Difficulté de réparer les maux qu'il a faits.

Mais comment réparer tant de maux? Plusieurs sont irréparables de leur nature. Et quant à ceux qui peuvent être compensés par un équivalent, où puisera le guerrier injuste pour racheter ses violences? Les biens particuliers du prince n'y pourraient suffire. Donnera-t-il ceux de ses sujets ? Ils ne lui appartiennent pas. Sacrifiera-t-il les terres de la Nation, une partie de l'État? Mais l'État n'est pas son patrimoine (liv. I, § 61); il ne peut en disposer à son gré. Et bien que la Nation soit tenue, jusqu'à un certain point, des faits de son conducteur, outre qu'il serait injuste de la punir directement pour des fautes dont elle n'est pas coupable, si elle est tenue des faits du souverain, c'est seulement envers les autres Nations, qui ont leur recours contre elle (liv.
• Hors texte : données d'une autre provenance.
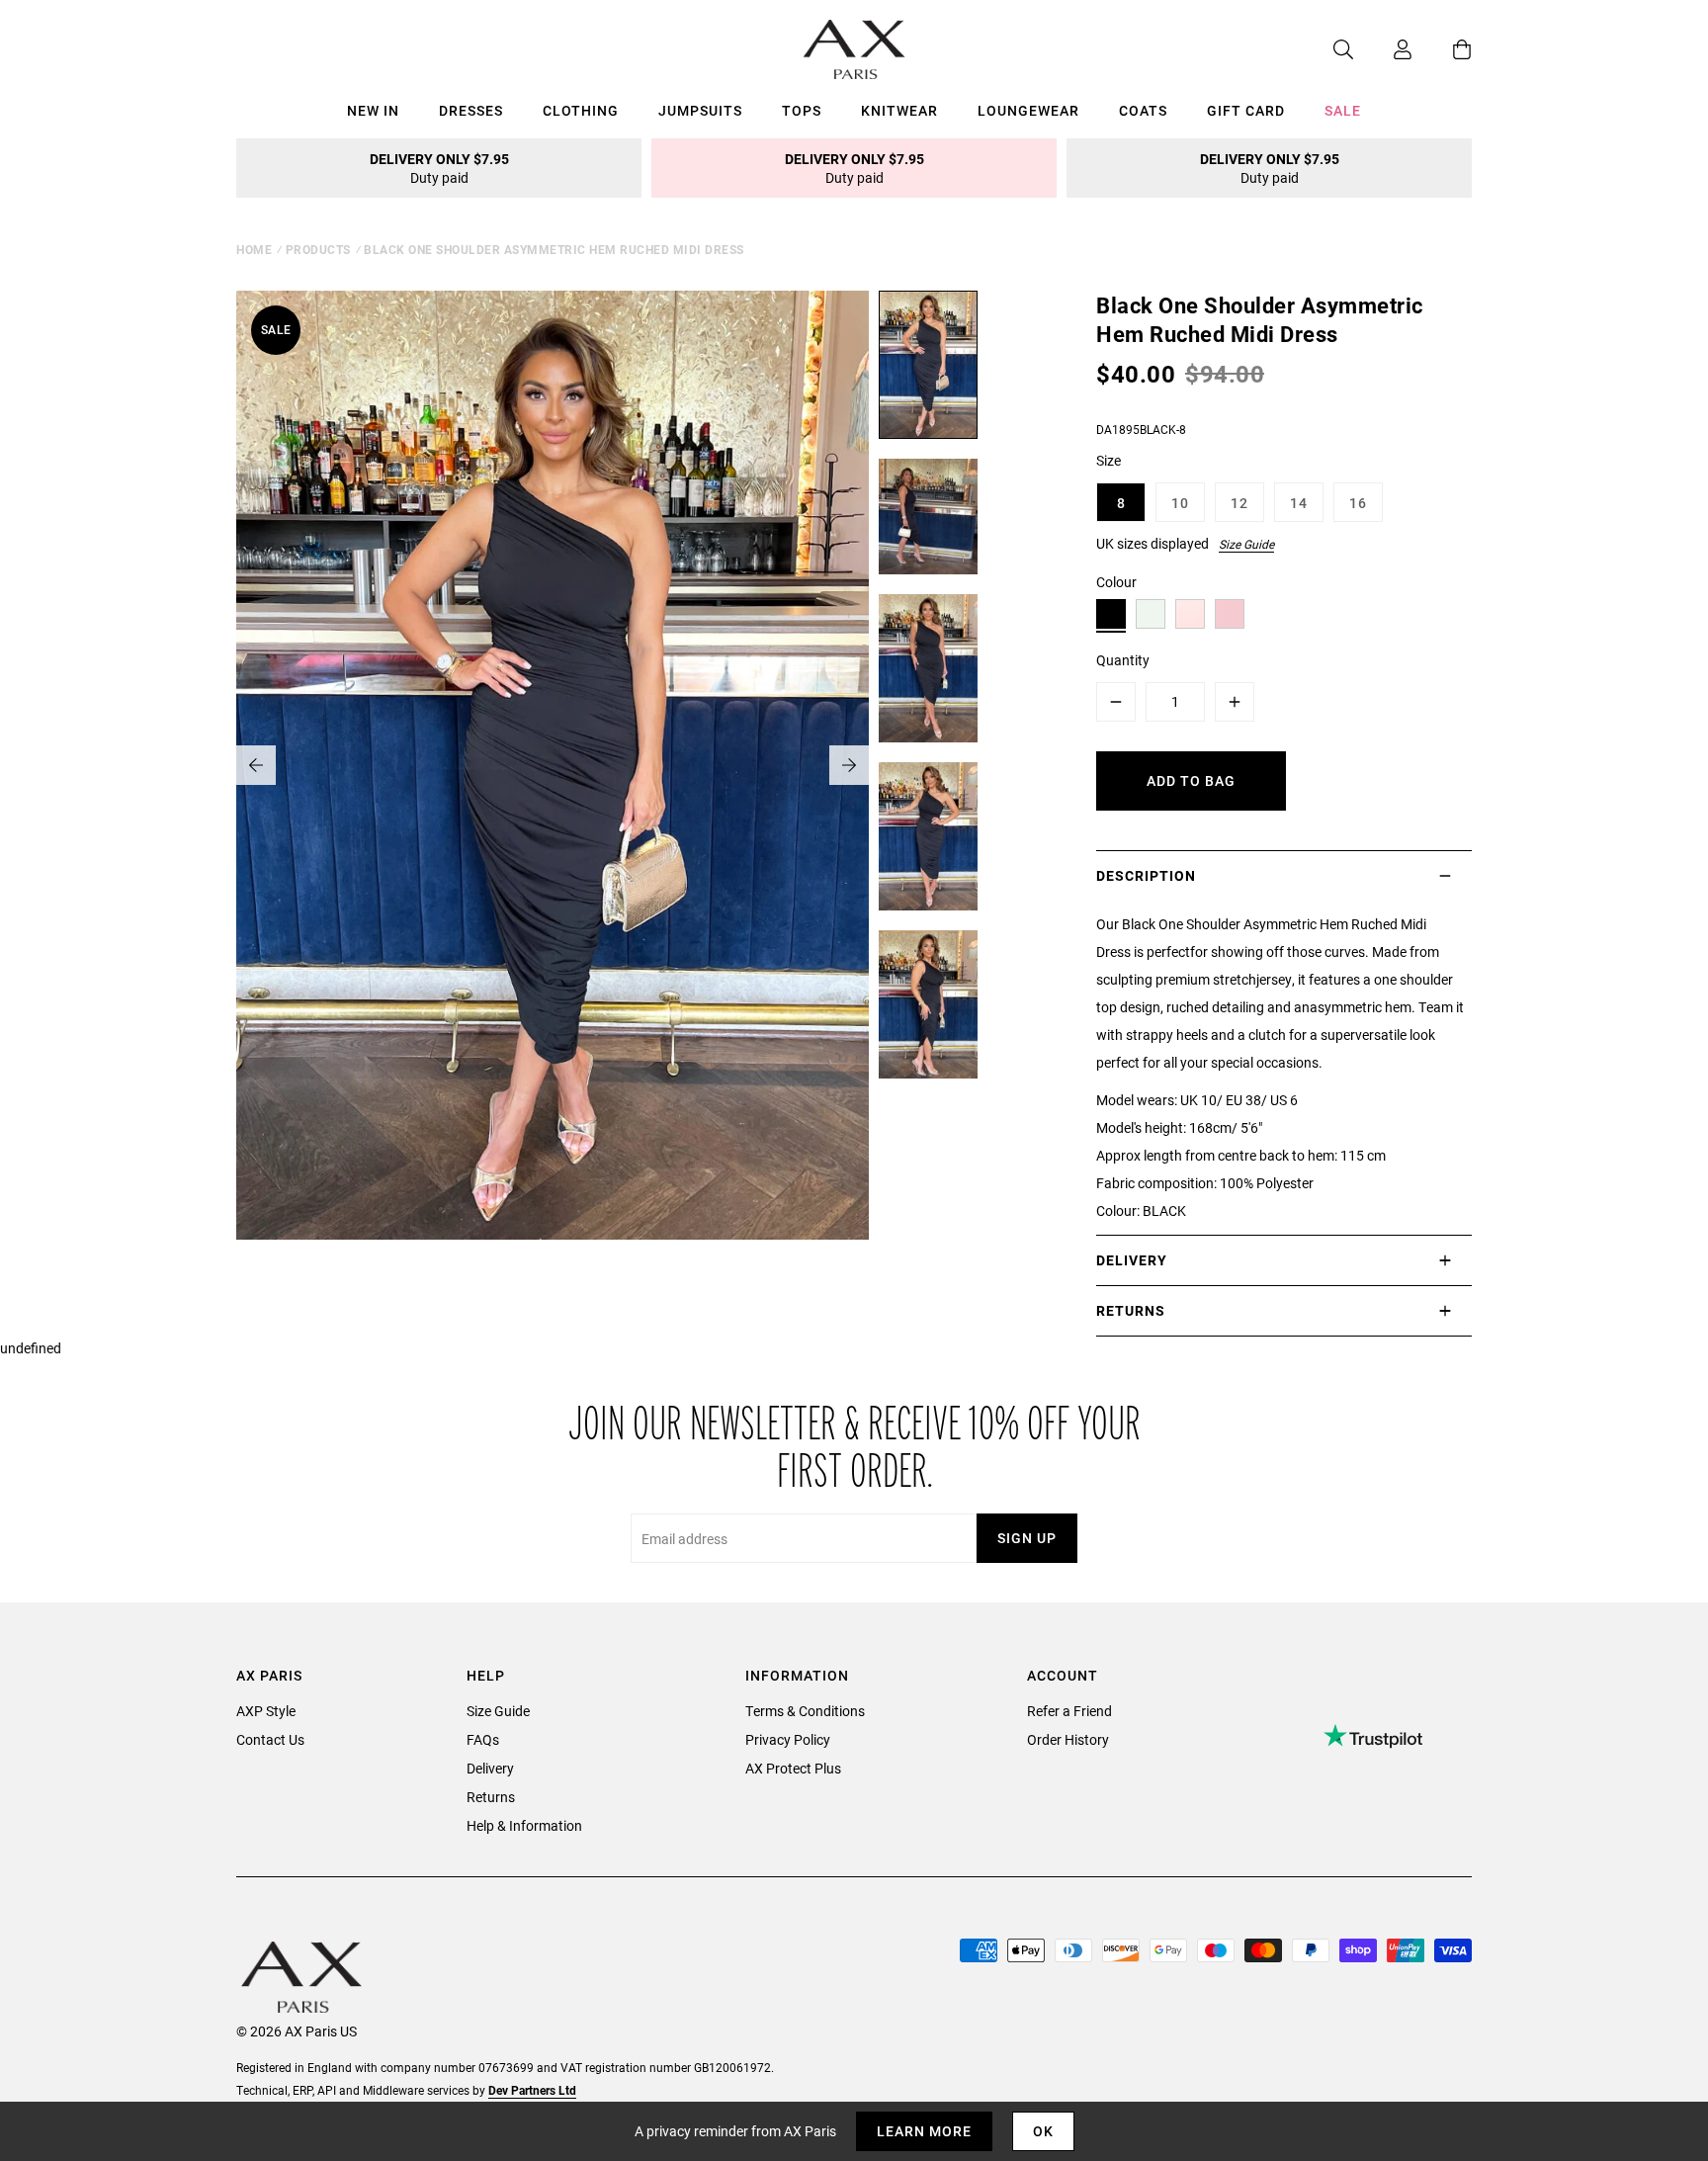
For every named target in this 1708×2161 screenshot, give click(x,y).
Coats (1143, 110)
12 (1239, 502)
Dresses (471, 110)
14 (1299, 502)
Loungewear (1028, 110)
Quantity (1123, 659)
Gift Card (1246, 110)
I, § 40, et liv. II, 381 et 82); le souverain ne peut lui renvoyer la peine de ses injustices, ni la dépouiller pour les réparer. Et quand il le pourrait, sera-t-il lavé de tout et pur dans sa conscience? Acquitté envers l'ennemi, le sera-t-il auprès de son peuple? C'est une étrange justice que celle d'un homme qui répare ses torts aux dépens d'un tiers : il ne fait que changer l'objet de son injustice. Pesez toutes ces choses, ô conducteurs des Nations! et quand vous aurez vu clairement qu'une guerre injuste vous entraîne dans une multitude d'iniquités dont la réparation est au-dessus de toute votre puissance, peut-être serez-vous moins prompts à l'entreprendre.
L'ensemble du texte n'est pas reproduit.